Guided Access is your iPhone's secret weapon against friends and family swiping where they shouldn't. When you show someone a photo on your iPhone, there's always the risk that they'll pretend the phone is theirs and start looking through everything. I can't imagine anyone liking that invasion of privacy, and Guided Access can ensure it doesn't happen.
How? Guided Access allows you to choose which of your iPhone's functions and which areas of its display are interactive. Any areas you don't set as interactive are then dead zones — no matter how much friends and family try to swipe, go home, or put your iPhone to sleep. Guided Access can put a stop to it all until you enter your passcode and restore things to normal.
Depending on your iPhone's camera, you might be able to zoom in on a subject using 2x optical magnification and up to 10x digitally. Did you know, however, that your iPhone is capable of digital zoom much further than ten times? You just won't find the feature in the Camera app.
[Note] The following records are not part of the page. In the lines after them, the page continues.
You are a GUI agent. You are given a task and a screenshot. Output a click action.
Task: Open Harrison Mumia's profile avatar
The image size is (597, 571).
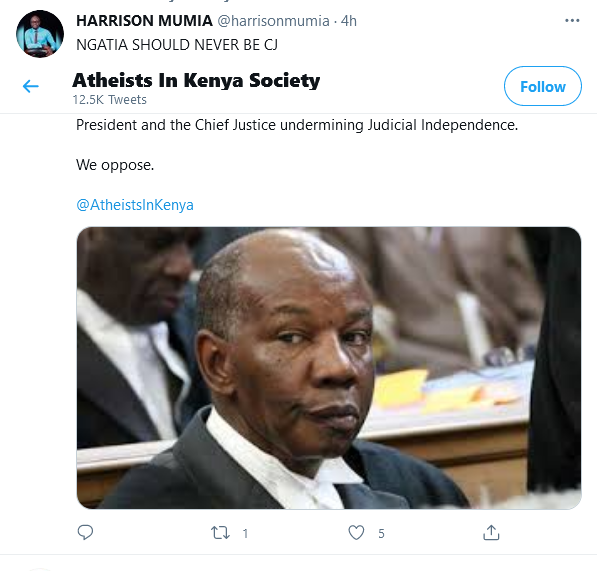(x=40, y=34)
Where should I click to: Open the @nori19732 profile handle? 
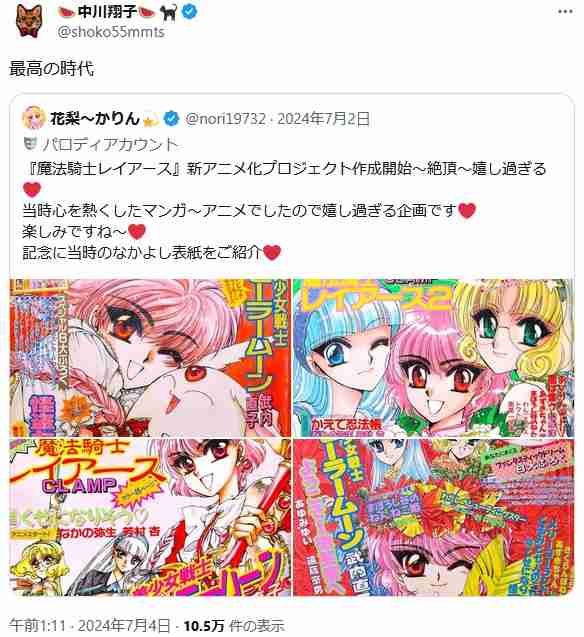click(x=225, y=119)

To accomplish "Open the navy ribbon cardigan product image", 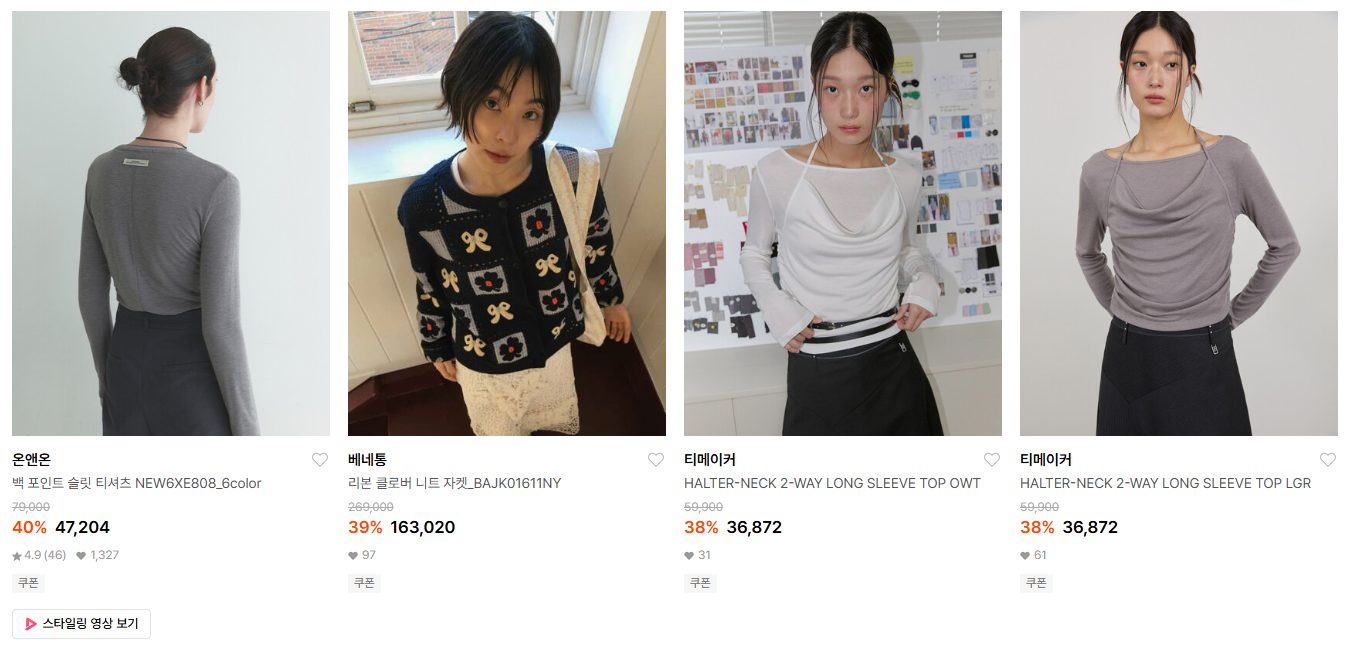I will (507, 223).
It's called "Magnifier," and it lets you zoom in really far. Just check the comparison below if you don't believe us. The photo on the left is using Magnifier at its maximum zooming distance, while the picture on the right is using the Camera app at the maximum zooming distance. The difference is night and day and shows you just how useful Magnifier can be for getting a closer look at something.
You can take photos using Magnifier, too (as if it wasn't already useful enough).